Видимо, доктор лучше, чем кто-либо другой, понимал, сколь опасно для человека безделье. Да еще при долгой стоянке на опостылевшем рейде, среди наскучивших берегов и однообразного плеска воды, где ни взгляду, ни слуху месяцами не на чем задержаться, обновиться, передохнуть. А у каждого — горькие беспрерывные думы о тяжких делах на фронте, об отступлении наших войск, чувство невольной вины перед теми, кто сражается, бедствует от лишений, заждался грузов, что в трюмах транспортов. Бодрость и выдержку тут сохранит не всякий, и сердцу тогда не хватит ни сил, ни умения побороть хандру, уныние и отчаянную, недобрую злость… Словно помня об этом, доктор начал подыскивать на судне другие занятия, не медицинские. Освоил пушку и «эрликоны» и мог теперь заменить любого в артиллерийских расчетах. Потом увлекся штурманским делом, однако математику знал слабо и не сумел как следует разобраться ни в навигации, ни в мореходной астрономии. Ограничился должностью рулевого и надеялся, когда выйдут в море, нести вахту не хуже Семячкина. А для рейдовых будней научился орудовать машинкой для стрижки. Отныне к нему обращались с просьбой подстричь либо снять волосы наголо, и доктор охотно откликался на просьбы, лишь не гарантировал модных причесок. Над ним подтрунивали, величали «мастером Жаном», но доктор не обижался, поясняя, что к врачу имеет отношение все, что касается гигиены.

Сейчас, получив разрешение капитана подготовить кают-компанию для лазарета, он сразу повеселел, оживился и помчался разыскивать Тосю.

А Лухманов вернулся в каюту. Хотелось забыться, погрузиться в воспоминания об Ольге, чтобы хоть как-то отвлечься от досады и опасений, связанных с предстоящим выходом в океан. Беспечность английских морских чинов не давала покоя.
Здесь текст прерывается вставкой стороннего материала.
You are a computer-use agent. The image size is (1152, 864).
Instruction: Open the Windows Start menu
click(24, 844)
Неужели не ясно, что секретность операции — половина ее успеха?

Моряки рассказывали, что досадные просчёты уже не однажды случались в английском флоте. Например, когда немцы оккупировали Норвегию. Прояви тогда британское адмиралтейство расторопность, решительность, хоть немного инициативы, направь оно в море крупные боевые корабли — немцы никогда не решились бы послать громоздкий морской десант к берегам Норвегии. Насколько свободнее и безопаснее в Северной Атлантике чувствовали бы себя моряки союзных судов, не будь в фиордах Норвегии германских военных баз! Прохлопали…
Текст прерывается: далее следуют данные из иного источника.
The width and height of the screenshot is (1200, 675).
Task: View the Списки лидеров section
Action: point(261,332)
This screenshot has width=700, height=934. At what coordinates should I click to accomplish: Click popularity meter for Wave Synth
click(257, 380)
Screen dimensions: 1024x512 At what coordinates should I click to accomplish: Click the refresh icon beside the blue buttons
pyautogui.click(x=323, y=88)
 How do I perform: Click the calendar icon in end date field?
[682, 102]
Высадка немцев в Норвегии, прорыв германской эскадры из Бреста, блокированного английскими кораблями, — не слишком ли много стратегических ошибок и глупостей? Кто же гарантирует, что нынешняя беспечность — не очередная глупость, подобная прежним?! Война никому не прощает ни легкомыслия, ни излишней самоуверенности.

…Думы, думы, думы… Лухманов искренне обрадовался, когда ему доложили, что к трапу «Кузбасса» подходит шлюпка с капитаном Гривсом.